/CausE

Code for the Recsys 2018 paper entitled Causal Embeddings for Recommandation.

Primary LanguagePythonApache License 2.0Apache-2.0

CausE

Python code for the RecSys 2018 paper entitled 'Causal Embeddings for Recommendation' using Tensorflow. A pre-print version of the paper can be found here - https://arxiv.org/abs/1706.07639

Code Organisation

The code is organized as follows:

  • causal_prod2vec.py - Used to run the CausE-avg method from the paper, where users response under the uniform exposure is averaged into a single vector.
  • causal_prod2vec2i.py - Used to run the CausE-prod-T and CausE-prod-C methods from the paper, where users response under the uniform exposure is mapped into a separate product matrix.
  • models.py - SupervisedProd2Vec and CausalProd2Vec as tensorflow model classes.
  • dataset_loading.py - File to load Movielens/Netflix datasets and convert to user/product matrix.
  • utils.py - Various helper methods.

Dependencies and Requirements

The code has been designed to support python 3.6+ only. The project has the following dependences and version requirements:

  • python3 - 3.6.5+
  • tensorflow - 1.9.0+
  • tensorboard - 1.9.0+
  • numpy - 1.14.5+
  • scipy - 1.1+
  • pandas - 0.22+

Datasets and Pre-processing

We make use of the MovieLens100K and 10M datasets to present results for our paper. Both datasets can be downloaded from here - https://grouplens.org/datasets/movielens/

Both MovieLens datasets can then be converted into a format compatible for our approach using the gen_dataset.py script.

Training a Model

After the data has been downloaded, preprocessed and placed in the Data directory, the models can then be training simply by running python3 causal_prod2vec.py or python3 causal_prod2vec2i.py from the src directory. The various hyper-parameters of the models can be controlled via arguments detailed below.

Optional arguments

The code uses TF flags to manage the command line arguments for running the models, please note that both models have the same parameters.

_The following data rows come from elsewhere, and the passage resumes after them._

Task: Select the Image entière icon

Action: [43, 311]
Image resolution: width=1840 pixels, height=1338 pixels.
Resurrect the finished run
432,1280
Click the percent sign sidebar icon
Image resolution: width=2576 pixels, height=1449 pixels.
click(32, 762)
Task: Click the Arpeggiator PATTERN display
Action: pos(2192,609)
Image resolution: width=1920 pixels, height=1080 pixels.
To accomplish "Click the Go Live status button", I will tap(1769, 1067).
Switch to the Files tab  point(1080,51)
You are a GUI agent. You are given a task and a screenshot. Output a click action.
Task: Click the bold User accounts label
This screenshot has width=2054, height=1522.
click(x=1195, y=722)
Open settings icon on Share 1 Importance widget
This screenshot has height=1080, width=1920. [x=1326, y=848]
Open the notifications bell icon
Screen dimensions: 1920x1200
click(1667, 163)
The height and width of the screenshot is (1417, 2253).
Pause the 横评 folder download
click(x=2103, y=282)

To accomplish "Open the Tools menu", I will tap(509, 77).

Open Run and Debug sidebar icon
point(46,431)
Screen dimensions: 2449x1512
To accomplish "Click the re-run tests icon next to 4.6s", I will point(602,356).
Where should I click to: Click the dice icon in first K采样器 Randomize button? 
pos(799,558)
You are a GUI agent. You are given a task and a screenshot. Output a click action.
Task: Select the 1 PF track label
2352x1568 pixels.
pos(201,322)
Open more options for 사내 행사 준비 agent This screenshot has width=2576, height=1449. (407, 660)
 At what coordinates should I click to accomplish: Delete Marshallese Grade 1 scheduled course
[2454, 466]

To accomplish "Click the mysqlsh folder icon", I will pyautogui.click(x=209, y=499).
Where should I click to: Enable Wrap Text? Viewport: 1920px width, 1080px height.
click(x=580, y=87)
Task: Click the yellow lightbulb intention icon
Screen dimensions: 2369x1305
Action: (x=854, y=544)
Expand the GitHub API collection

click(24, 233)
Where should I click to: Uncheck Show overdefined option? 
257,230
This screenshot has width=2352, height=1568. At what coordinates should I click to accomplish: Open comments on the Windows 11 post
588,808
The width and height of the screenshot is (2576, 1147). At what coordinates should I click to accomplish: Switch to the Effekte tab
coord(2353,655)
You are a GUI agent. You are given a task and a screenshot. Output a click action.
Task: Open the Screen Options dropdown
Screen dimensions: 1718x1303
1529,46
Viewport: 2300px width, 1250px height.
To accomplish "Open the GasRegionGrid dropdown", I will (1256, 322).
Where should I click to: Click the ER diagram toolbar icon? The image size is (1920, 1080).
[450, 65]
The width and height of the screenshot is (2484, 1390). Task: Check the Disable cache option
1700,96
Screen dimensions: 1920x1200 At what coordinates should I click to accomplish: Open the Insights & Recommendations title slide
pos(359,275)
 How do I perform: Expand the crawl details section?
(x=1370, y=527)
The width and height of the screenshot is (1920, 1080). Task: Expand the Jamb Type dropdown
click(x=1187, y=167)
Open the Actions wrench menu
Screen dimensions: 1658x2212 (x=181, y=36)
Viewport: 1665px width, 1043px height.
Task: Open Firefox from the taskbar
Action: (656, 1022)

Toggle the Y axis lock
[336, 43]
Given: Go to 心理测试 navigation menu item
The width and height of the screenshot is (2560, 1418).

Causal Embeddings for Recommendation Parameters

optional arguments:
--data_set : The dataset to load
--model_name : The name of the model used when saving (default: cp2v)
--logging_dir : Where to save tensorboard data (default: /tmp/tensorboard/)
--learning_rate : The learning rate for SGD (default: 1.0)
--l2_pen : The weight decay regularization amount (default: 0.0)
--num_epochs : The number of epochs to train for (default: 10)
--batch_size : The batch size for SGD (default: 512)
--num_steps : The number of batches after which to print information (default: 500)
--early_stopping_enabled : If to use early stopping (default: False)
--early_stopping : 'Tolerance for early stopping (# of epochs).' (default: 200)
--embedding_size : The embeddings dimension of the product and user embeddings (default: 50)
--cf_pen : The weighting for the counter-factual regularization (default: 1.0)
--cf_distance : Which distance metric to use for the counter-factual regularization (default: l1)

Cite

Please cite the associated paper for this work if you use this code:

@article{bonner2017causal,
  title={Causal Embeddings for Recommendation},
  author={Bonner, Stephen and Vasile, Flavian},
  journal={arXiv preprint arXiv:1706.07639},
  year={2017}
}

License

Copyright CRITEO

Licensed under the Apache License, Version 2.0 (the "License"); you may not use this file except in compliance with the License. You may obtain a copy of the License at http://www.apache.org/licenses/LICENSE-2.0

Unless required by applicable law or agreed to in writing, software distributed under the License is distributed on an "AS IS" BASIS, WITHOUT WARRANTIES OR CONDITIONS OF ANY KIND, either express or implied. See the License for the specific language governing permissions and limitations under the License.